Nevrmore wrote:What the fuck happened to my thread
It went rabid and had to be put down.
Ironically enough that joke isn't all that far from the truth.
Nevrmore wrote:What the fuck happened to my thread
Vanguard wrote:Nevrmore wrote:What the fuck happened to my thread
It went rabid and had to be put down.
Ironically enough that joke isn't all that far from the truth.
Psyclone wrote:Vanguard wrote:Nevrmore wrote:What the fuck happened to my thread
It went rabid and had to be put down.
Ironically enough that joke isn't all that far from the truth.
We sent it to a nice farm family where it would have more room to run around and play.
Fayili wrote:Her entire post.
Ottoman wrote:. . . they said, as its corpse lay rotting halfway down the front page.
MinionStarwind wrote:Fayili wrote:Her entire post.
I do offer my services to smack a motherfucker, if need be.
Fayili wrote:Thanks. But I think that would only feed his martyr complex. :/
JackSlack wrote:I am freaking sick of people not understanding the difference between 'objective' and 'subjective'; mostly, in not understanding what 'subjective' means. The cause of my anger? This Escapist thread on male Shepard vs. female Shepard, in particular their voice actors.

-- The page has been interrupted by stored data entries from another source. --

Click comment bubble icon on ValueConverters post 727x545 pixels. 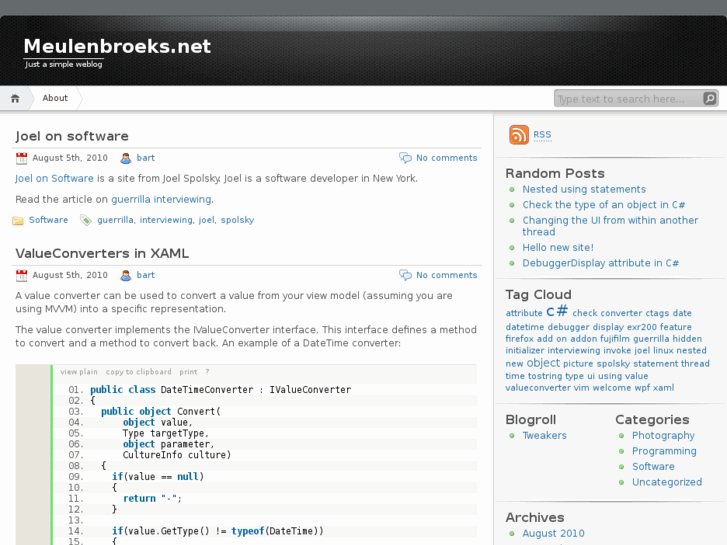(405, 275)
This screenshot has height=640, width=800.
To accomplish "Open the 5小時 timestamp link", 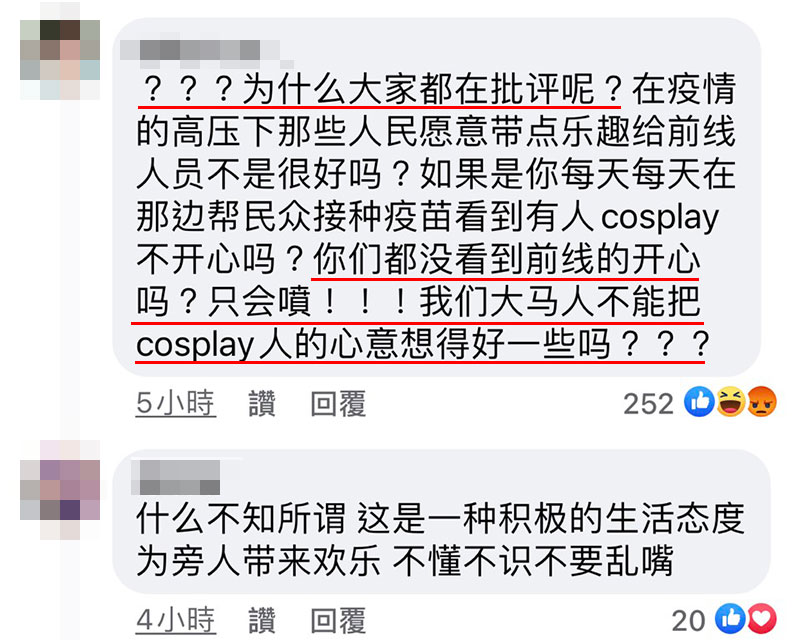I will (176, 403).
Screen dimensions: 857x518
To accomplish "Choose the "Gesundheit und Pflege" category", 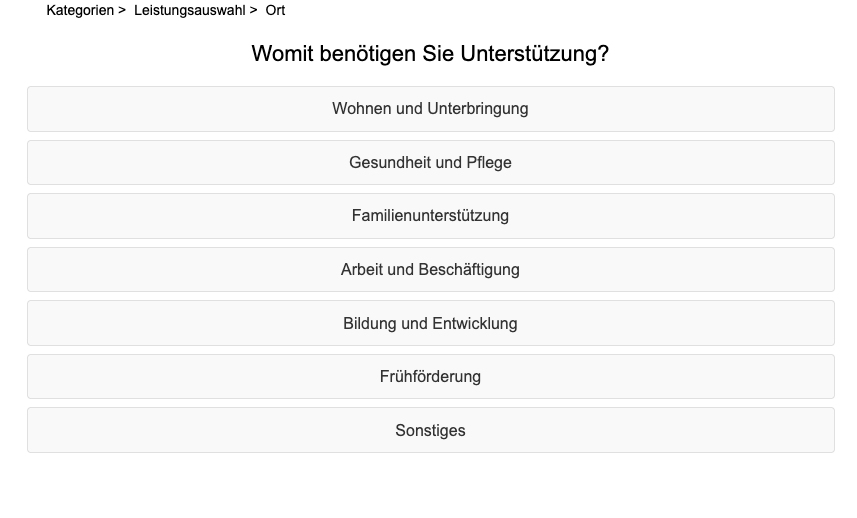I will click(430, 163).
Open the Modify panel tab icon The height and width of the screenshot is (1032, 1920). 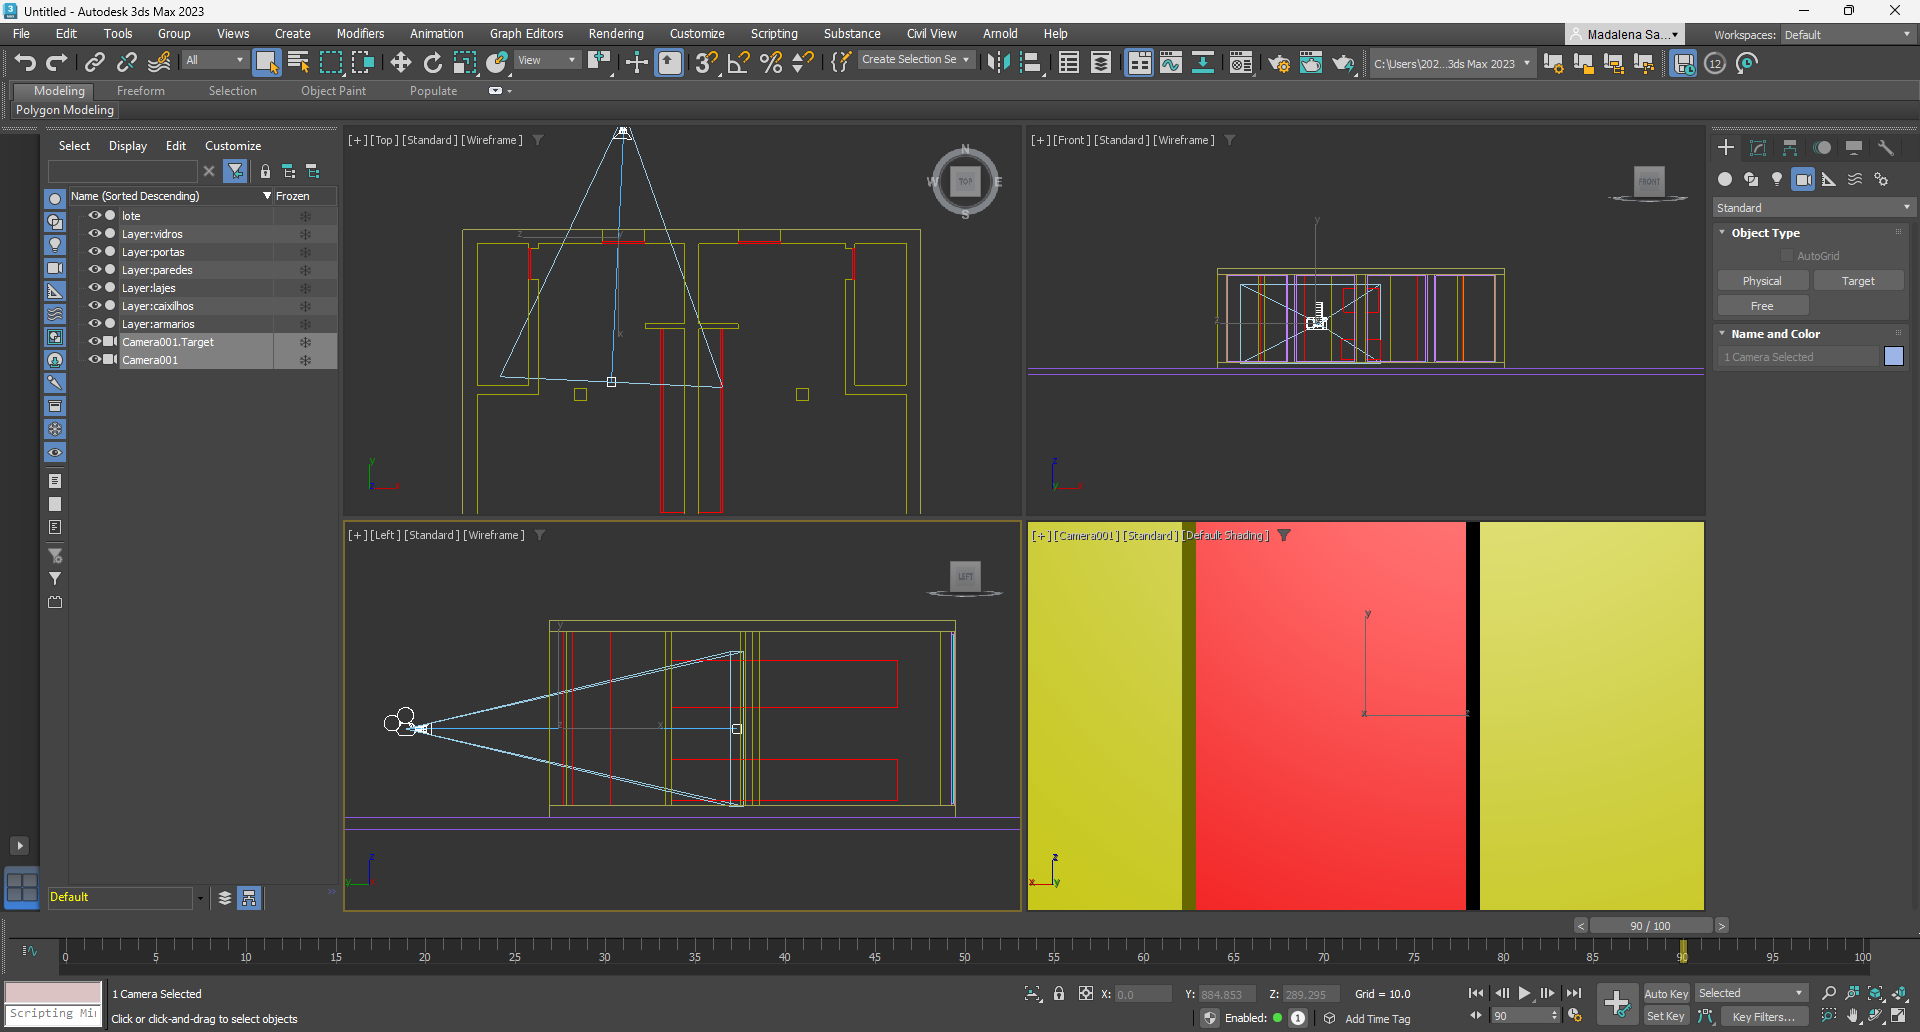[1758, 148]
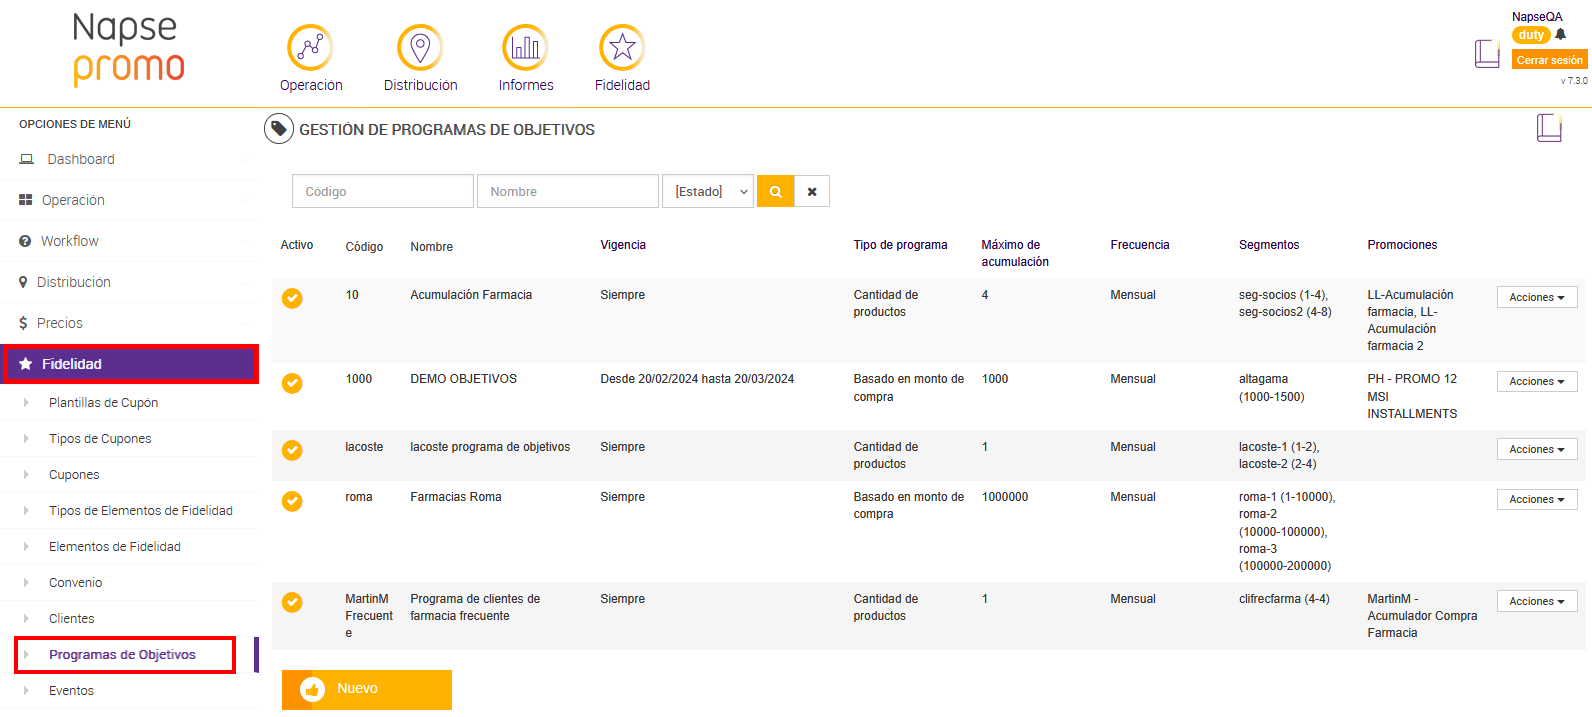Open the Distribución map pin icon
The width and height of the screenshot is (1592, 717).
pos(420,47)
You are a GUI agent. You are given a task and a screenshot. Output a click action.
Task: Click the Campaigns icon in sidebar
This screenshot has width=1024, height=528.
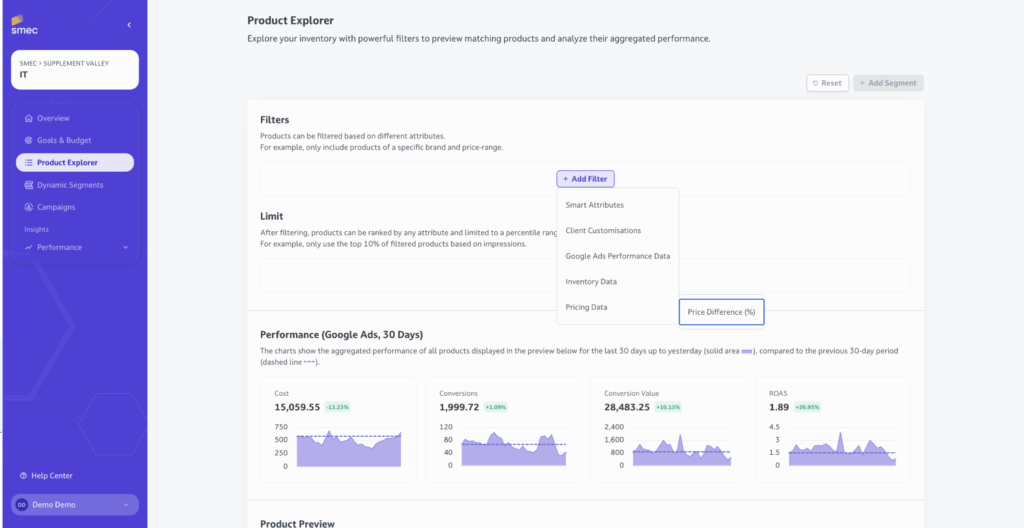[x=29, y=207]
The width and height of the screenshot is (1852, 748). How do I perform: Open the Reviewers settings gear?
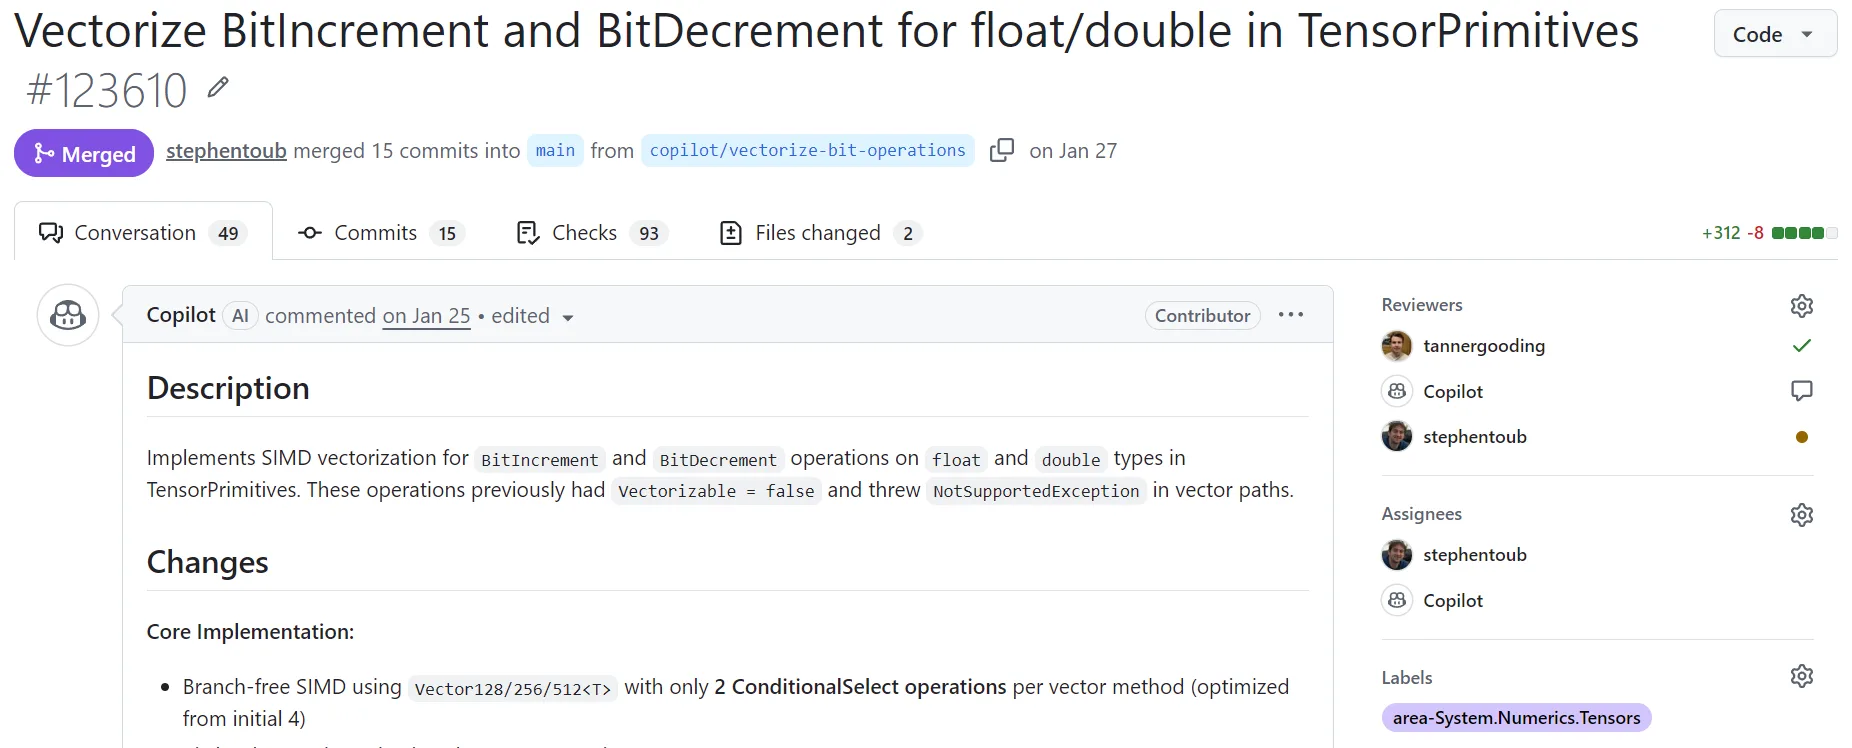pyautogui.click(x=1801, y=306)
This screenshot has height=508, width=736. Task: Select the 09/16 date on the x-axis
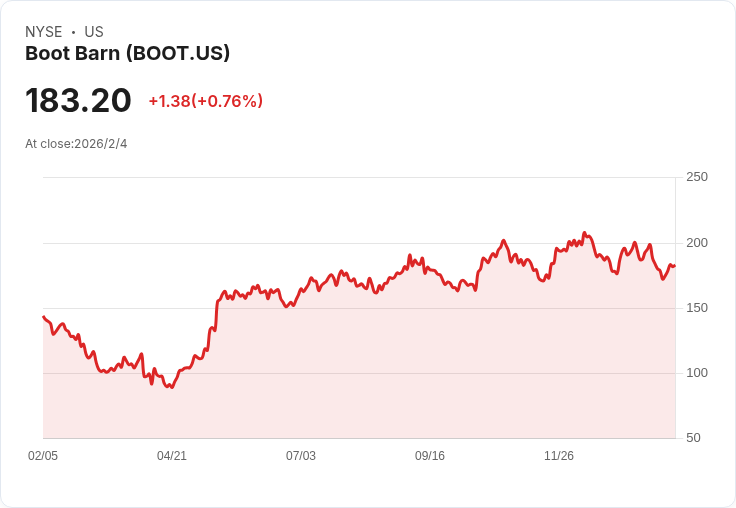pyautogui.click(x=430, y=455)
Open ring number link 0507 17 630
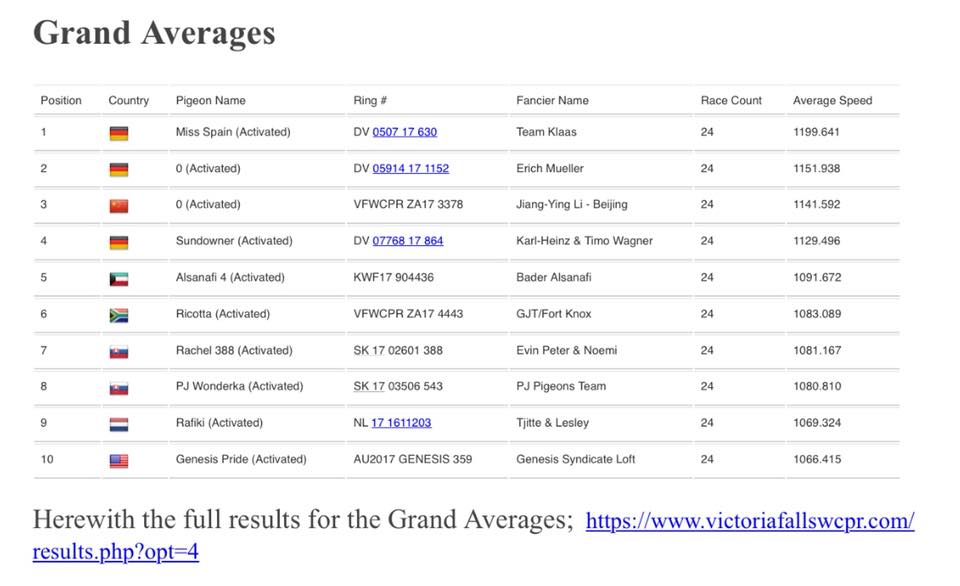This screenshot has height=586, width=960. click(404, 132)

Now, quick summary: The debate between Meer and Hale is a fair one. I don't want to go into it here, it's not the place for it. But what struck me was people calling Hale's performance 'bland'. Wha? I've heard her performance described as 'fake', 'over-emotive' and 'uneven' before. All of these are criticisms that can be argued by comparison to Meer. But 'bland'? That would require her to use less differentiation in pitch, volume or tempo than Meer. And she simply doesn't! Go ahead and watch a comparison if you want. She clearly uses more vocal variation than Meer. I point this out, and further point out that this is not subjective: She objectively employs a wider range of tempo and pitch than Meer does. (She also stresses words more frequently.)
The result?Actually, I'll think you find it is [subjective], in fact my argument, and the many other arguments in this thread, both for and against, empirically prove that it is subjective.
As I said, form your own opinions.
RARRRRRGH. That is not what subjective means! Disagreement does not prove subjectivity; it could simply mean one side is wrong.
Gnsharghgnsh!
JackSlack wrote:RARRRRRGH. That is not what subjective means! Disagreement does not prove subjectivity; it could simply mean one side is wrong.
Gnsharghgnsh!
Fayili wrote:Gods fucking dammit. I am sick of putting up with your passive-aggressive whiney, melodramatic bullshit. You keep bugging me and bugging me to play TF2, and most of the time I've spent 8 hours at work that day and at least 2 in the car commuting, IF we managed to miss traffic, so a lot of the time I don't feel like it. So, I feel sort of up to it, but not like going out of my way for it, and jokingly tell you if you sign up for this game I've been trying to get you to sign up for, I'll play with you. And then you say, "Well, if that's the only reason you'd play with me, why would I WANT to play with you?" The fuck? So I respond, "I don't know, you're the one who keeps bugging me about it." "You know what, fine. Forget it. I'll sign up for your thing, but forget about TF2."
THE FUCK?! I mean, okay, I was pushing it a little, but you know, I AM THE ONLY ONE OF YOUR OLD FRIEND GROUP WHO WILL PUT UP WITH YOU AT ALL ANYMORE. And this is after countless fights, where you'd stop talking to me for a while, and then I'd go back to you and BEG you to forgive me even if YOU were in the wrong, because I can't stand to lose people and I WORRY about you, and after preventing three friends from suicide I try to make sure I can help my friends. And even after SIX MONTHS of us not speaking because of a long argument culminating in you ASKING ME TO STOP CRYING BECAUSE YOU COULDN'T TELL ME WE COULDN'T BE FRIENDS IF I WAS CRYING, WHICH I DID, I FUCKING PARTITIONED MY EMOTIONS AGAIN EVEN THOUGH I KNOW IT'S UNHEALHTY AND I SHOULD STOP DOING IT. Even after we started talking again, tentatively, because I'm so FUCKING dumb and can't let people go, and had to start again... you pull this BULLSHIT.
How many people? How many people have you gone through, leaving them when you've argued too much? And is it always them? Are you blind to the common denominator here? You can't keep doing this your whole life. You'll run out of people. And in a professional situation? Hoo boy, are you going to get bounced around from job to job. And maybe you could handle it if you were still playing music, but no, now piano's just a side thing for you, and you're majoring in neuroscience and mathematics. And good for you, but you're not a genius. You're very smart. But you're not a genius. And only geniuses get to pull shit like that.
I worry about you. I'm so fucking stupid that I still worry about you, no matter how many times you hurt me. Please stop hurting me.